The results of Iraq’s provincial elections are in – and they are far from conclusive. While the ruling State of Law bloc still leads, it’s clearly not as popular as it was. And various alliances are being built to challenge it further.
The initial results of Iraq’s recent provincial elections were announced by the country’s Independent High Electoral Commission or IHEC, the body responsible for conducting and overseeing the elections, on May 4.
And while the actual voting involved a fairly lacklustre polling day it seems the results may make for more interesting politics as major parties must seek coalition partners for local government.

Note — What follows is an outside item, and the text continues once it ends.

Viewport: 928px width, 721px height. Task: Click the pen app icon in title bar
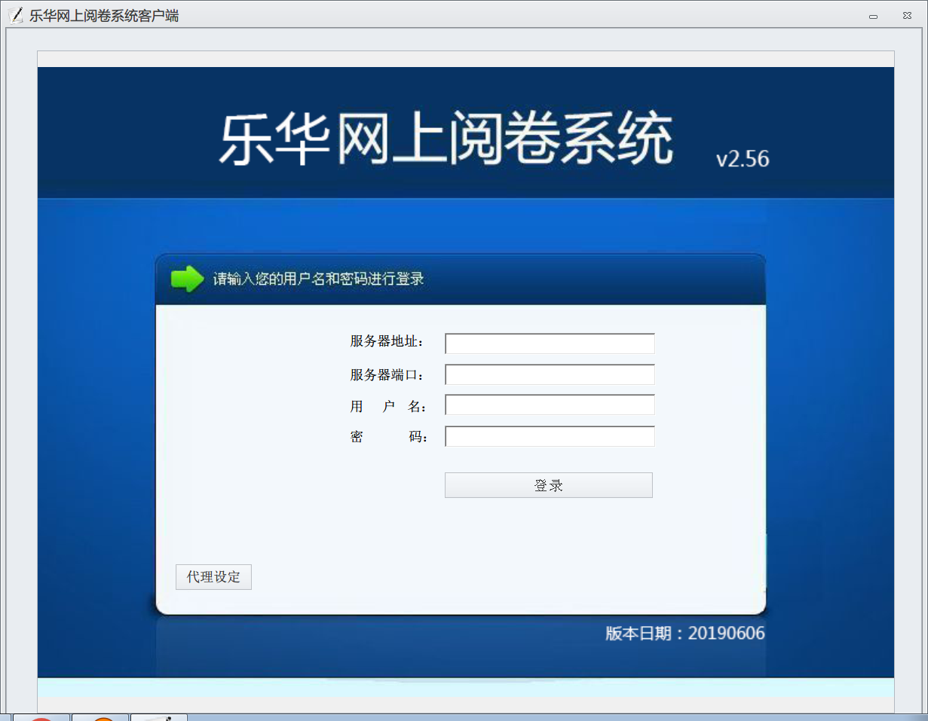tap(15, 15)
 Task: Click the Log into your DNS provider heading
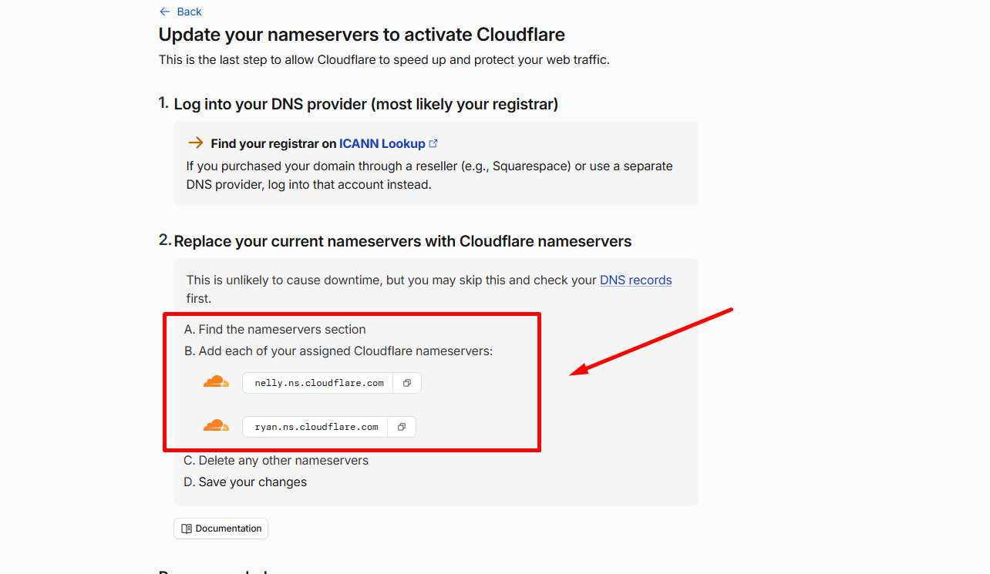tap(365, 104)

The results have yet to be finalized as various appeals have yet to be heard. But it seems clear that there will some changes ahead in provincial government. Provincial authorities are influential in their own areas, having some control over security, economic development – and thereby, jobs – and how federal funds are used.
The election results indicate a shift in the balance of power in Iraqi politics, local political analyst, Ihsan al-Shammari, a lecturer at Baghdad University, told NIQASH. Al-Shammari thought that the provincial elections could also be seen as an indicator of how the country will vote in the next federal elections, due in 2014. “In these elections, the battles to build coalitions will be fiercer than the electoral campaigns,” he said.
While the coalition led by Iraq’s current Prime Minister Nouri al-Maliki still retained its lead in provincial government in seven of the 12 states where elections were held, it also lost a lot: about a third of the seats it had had after the 2009 provincial elections. All up, al-Maliki’s State of Law bloc got 97 seats in provincial government but it didn’t achieve an absolute majority in any one province. A lot of those losses came from the Prime Minister’s own Dawa party. And the losses came despite al-Maliki’s alliances with various influential Shiite Muslim parties such as the Badr organization.